▸ WORKING DATA
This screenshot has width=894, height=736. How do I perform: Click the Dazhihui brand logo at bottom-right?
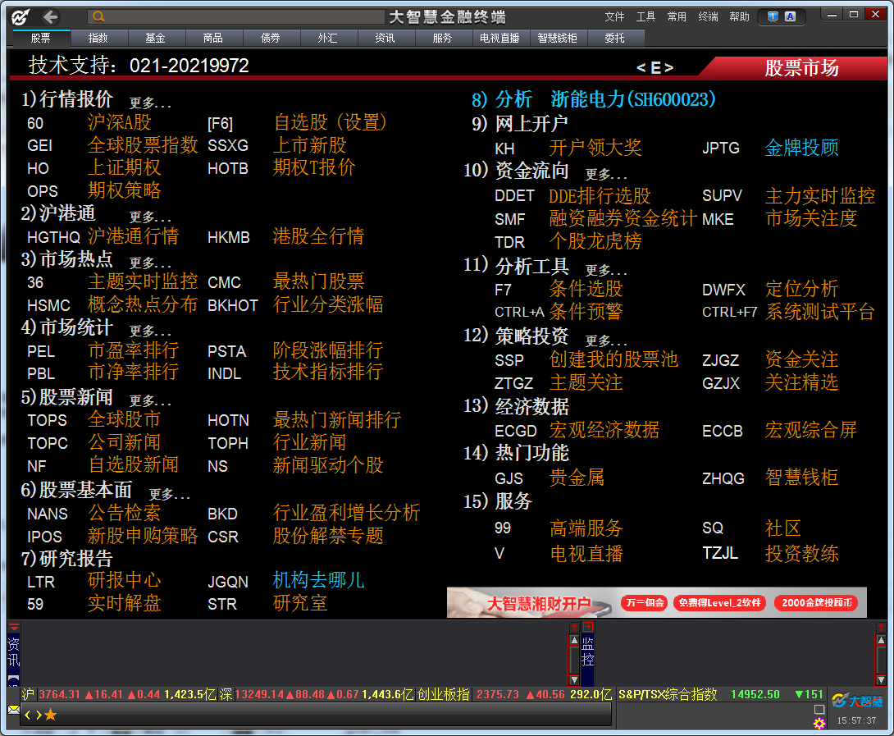857,701
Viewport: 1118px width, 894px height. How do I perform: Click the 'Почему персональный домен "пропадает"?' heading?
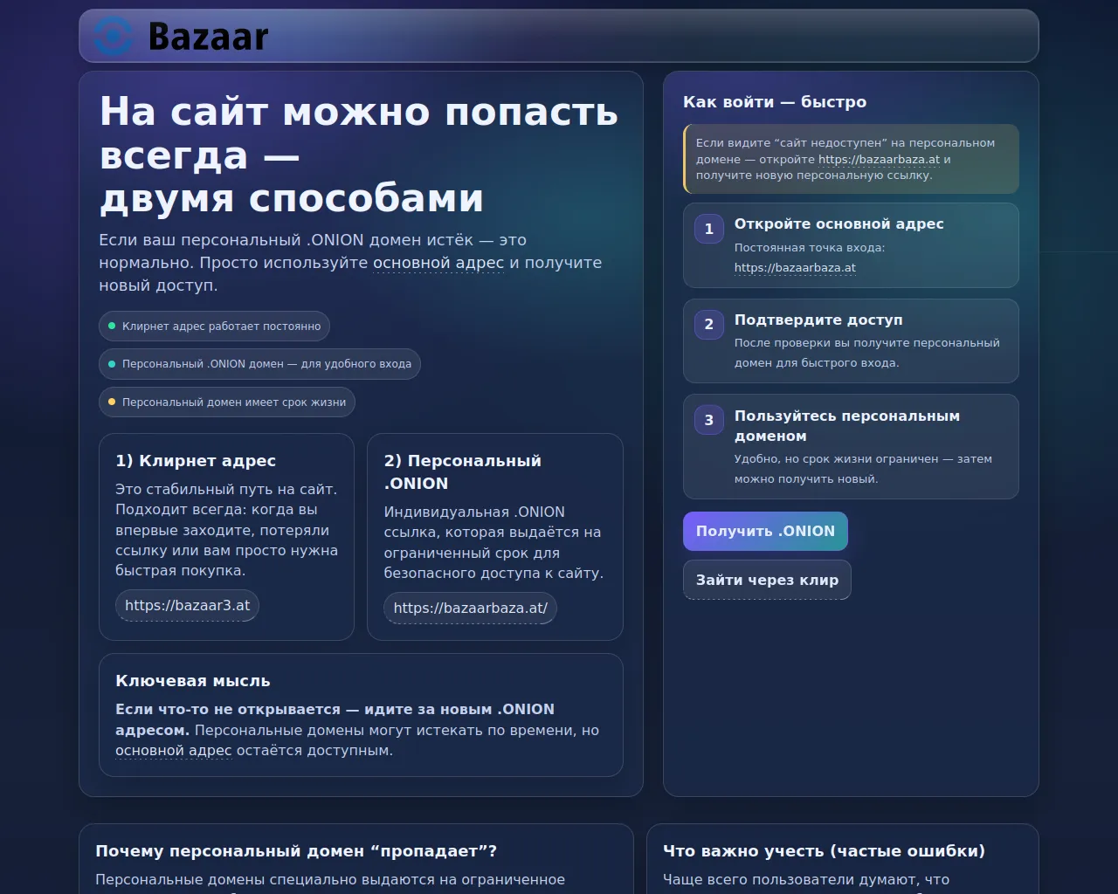coord(296,851)
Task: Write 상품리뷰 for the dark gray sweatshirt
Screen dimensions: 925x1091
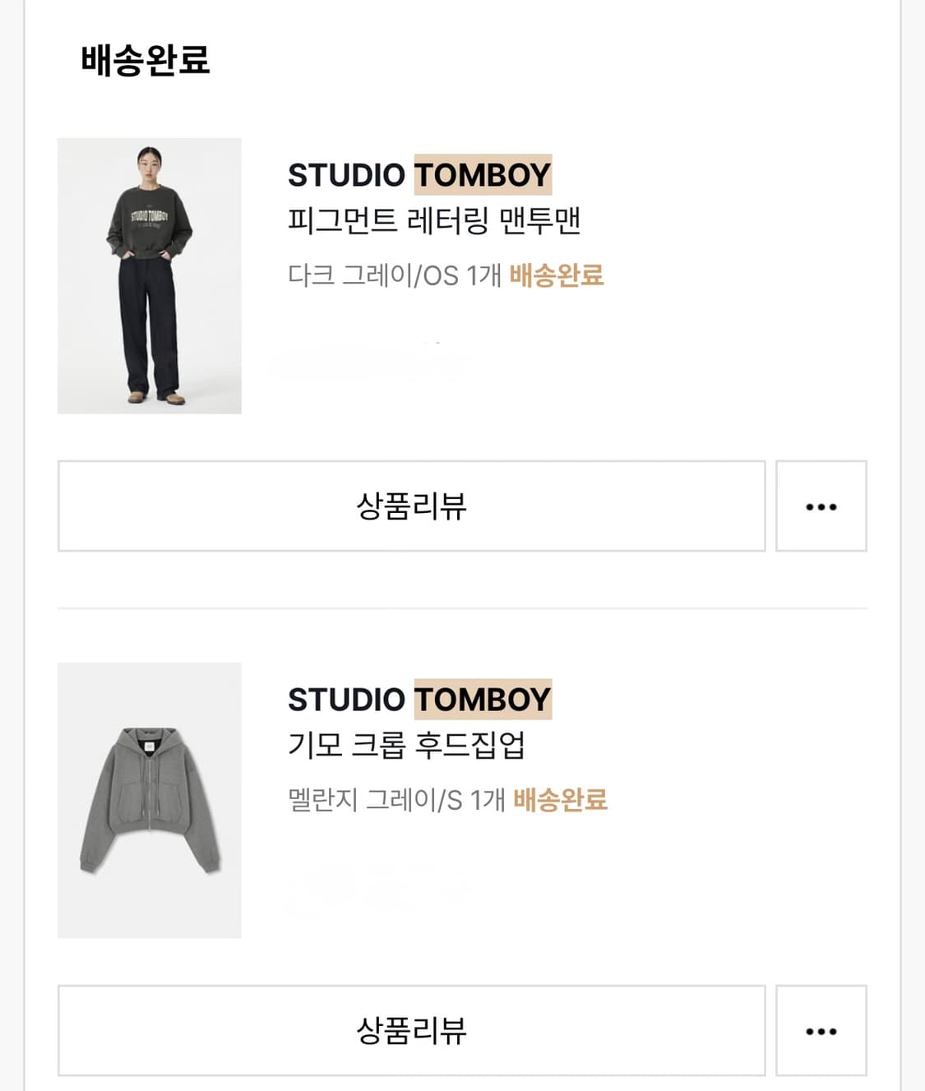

▸ TASK REQUIREMENTS
Copy out everything in the material from the line containing "Viewport: 1118px width, 894px" down to the end, and leave the pictures out.

▸ SOLUTION TO THIS EXERCISE
Viewport: 1118px width, 894px height. How do I perform: Click the 'Почему персональный домен "пропадает"?' heading?
coord(296,851)
Task: Write 상품리뷰 for the dark gray sweatshirt
Screen dimensions: 925x1091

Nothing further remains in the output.